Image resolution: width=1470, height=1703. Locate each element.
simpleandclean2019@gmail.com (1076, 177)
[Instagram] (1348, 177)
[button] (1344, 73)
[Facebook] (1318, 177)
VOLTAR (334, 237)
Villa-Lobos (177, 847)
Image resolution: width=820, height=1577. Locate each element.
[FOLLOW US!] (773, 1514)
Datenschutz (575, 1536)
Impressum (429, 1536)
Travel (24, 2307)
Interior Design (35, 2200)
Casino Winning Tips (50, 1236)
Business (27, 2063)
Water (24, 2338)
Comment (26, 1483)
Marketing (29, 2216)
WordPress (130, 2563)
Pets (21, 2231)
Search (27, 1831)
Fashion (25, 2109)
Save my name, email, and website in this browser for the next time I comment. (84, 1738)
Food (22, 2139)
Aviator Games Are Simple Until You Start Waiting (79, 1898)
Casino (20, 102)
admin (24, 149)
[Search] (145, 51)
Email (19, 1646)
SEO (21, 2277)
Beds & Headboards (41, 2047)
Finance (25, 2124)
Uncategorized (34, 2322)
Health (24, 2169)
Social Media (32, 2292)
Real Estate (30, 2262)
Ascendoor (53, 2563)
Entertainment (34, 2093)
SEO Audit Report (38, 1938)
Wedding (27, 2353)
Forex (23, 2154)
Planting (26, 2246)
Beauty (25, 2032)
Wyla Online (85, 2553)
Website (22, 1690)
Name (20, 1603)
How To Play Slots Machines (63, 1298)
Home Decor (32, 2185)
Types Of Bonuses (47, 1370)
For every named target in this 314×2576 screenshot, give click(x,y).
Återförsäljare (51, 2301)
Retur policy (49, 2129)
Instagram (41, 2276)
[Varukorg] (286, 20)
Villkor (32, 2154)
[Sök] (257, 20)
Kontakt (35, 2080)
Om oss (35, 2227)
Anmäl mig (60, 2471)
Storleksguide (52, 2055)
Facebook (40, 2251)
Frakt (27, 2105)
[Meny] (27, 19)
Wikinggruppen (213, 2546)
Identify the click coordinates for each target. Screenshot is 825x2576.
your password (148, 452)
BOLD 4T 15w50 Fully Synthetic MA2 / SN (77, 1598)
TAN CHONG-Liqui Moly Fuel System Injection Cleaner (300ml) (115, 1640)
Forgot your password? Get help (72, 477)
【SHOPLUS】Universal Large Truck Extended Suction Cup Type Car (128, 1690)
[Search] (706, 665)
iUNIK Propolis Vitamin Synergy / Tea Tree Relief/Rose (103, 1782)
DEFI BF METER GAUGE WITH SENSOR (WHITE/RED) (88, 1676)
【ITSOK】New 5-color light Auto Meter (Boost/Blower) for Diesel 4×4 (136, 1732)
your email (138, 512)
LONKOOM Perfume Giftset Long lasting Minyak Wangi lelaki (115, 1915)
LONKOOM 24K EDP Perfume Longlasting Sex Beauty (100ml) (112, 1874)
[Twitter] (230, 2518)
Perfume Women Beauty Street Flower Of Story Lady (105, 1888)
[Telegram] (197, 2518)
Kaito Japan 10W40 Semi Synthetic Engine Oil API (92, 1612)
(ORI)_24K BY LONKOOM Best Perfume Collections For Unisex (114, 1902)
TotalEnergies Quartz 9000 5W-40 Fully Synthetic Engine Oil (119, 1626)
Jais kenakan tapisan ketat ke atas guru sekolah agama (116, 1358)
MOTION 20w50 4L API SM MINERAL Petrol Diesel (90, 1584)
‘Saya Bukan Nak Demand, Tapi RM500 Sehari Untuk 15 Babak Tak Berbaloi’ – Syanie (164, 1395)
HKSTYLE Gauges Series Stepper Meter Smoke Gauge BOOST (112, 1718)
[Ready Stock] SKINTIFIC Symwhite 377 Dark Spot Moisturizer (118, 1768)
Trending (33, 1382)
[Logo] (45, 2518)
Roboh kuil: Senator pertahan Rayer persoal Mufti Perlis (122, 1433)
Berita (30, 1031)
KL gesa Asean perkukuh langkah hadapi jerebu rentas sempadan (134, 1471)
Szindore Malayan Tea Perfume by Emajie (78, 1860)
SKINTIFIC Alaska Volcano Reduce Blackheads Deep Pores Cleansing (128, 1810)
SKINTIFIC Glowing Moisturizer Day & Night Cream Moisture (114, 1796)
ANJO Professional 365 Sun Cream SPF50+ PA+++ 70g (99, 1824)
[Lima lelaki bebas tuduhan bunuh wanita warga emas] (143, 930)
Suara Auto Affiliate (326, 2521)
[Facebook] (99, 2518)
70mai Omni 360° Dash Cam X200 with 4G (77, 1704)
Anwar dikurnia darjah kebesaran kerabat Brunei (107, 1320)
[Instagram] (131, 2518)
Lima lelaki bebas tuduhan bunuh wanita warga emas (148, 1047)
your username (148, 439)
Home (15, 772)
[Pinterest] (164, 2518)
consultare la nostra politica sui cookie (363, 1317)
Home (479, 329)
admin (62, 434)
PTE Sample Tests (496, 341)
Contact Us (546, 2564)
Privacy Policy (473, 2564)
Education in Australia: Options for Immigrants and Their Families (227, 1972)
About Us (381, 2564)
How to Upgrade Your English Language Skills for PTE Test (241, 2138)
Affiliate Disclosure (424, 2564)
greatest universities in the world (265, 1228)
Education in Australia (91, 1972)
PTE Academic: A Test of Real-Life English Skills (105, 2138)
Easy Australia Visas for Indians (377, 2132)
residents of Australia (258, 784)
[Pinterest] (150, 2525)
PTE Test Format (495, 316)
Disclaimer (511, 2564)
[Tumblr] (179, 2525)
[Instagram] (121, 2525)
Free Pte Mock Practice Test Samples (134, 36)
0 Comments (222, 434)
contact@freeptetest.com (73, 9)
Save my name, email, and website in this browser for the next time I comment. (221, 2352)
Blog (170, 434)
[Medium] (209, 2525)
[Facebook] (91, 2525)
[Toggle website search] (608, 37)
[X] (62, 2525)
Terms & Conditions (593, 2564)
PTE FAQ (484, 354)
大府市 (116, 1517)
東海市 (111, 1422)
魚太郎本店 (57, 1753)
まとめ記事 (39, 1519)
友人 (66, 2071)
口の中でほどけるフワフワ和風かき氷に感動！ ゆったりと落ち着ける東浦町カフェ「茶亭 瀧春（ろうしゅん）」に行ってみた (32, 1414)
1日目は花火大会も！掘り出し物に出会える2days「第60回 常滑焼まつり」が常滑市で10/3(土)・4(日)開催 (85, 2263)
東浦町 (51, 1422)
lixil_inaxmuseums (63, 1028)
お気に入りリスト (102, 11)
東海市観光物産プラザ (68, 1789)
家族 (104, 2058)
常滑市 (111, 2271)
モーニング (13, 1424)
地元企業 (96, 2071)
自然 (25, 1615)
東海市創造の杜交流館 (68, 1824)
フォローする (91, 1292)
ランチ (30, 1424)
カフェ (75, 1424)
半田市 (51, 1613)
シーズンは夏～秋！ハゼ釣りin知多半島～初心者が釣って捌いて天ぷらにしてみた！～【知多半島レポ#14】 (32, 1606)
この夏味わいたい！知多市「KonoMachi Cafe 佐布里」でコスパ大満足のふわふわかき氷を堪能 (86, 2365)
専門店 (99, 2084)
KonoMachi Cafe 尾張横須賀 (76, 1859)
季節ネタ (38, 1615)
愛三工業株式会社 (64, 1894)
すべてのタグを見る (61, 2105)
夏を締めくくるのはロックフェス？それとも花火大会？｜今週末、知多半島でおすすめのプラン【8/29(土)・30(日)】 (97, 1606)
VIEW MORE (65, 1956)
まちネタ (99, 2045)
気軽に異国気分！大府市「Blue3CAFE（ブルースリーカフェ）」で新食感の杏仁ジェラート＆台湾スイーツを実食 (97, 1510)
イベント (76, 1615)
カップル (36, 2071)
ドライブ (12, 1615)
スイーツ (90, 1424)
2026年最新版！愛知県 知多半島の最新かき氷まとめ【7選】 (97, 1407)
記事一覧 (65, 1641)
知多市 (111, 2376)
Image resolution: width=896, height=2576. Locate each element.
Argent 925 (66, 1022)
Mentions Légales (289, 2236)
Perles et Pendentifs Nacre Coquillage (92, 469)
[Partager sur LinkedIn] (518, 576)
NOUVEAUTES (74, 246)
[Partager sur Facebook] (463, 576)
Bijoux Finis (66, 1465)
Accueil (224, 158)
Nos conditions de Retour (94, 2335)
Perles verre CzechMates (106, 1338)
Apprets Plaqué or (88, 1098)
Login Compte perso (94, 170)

***

**What you have to do**
Please state how many lines of the material above include the word "Perles"; the number is the whole answer.

**Task solution**
2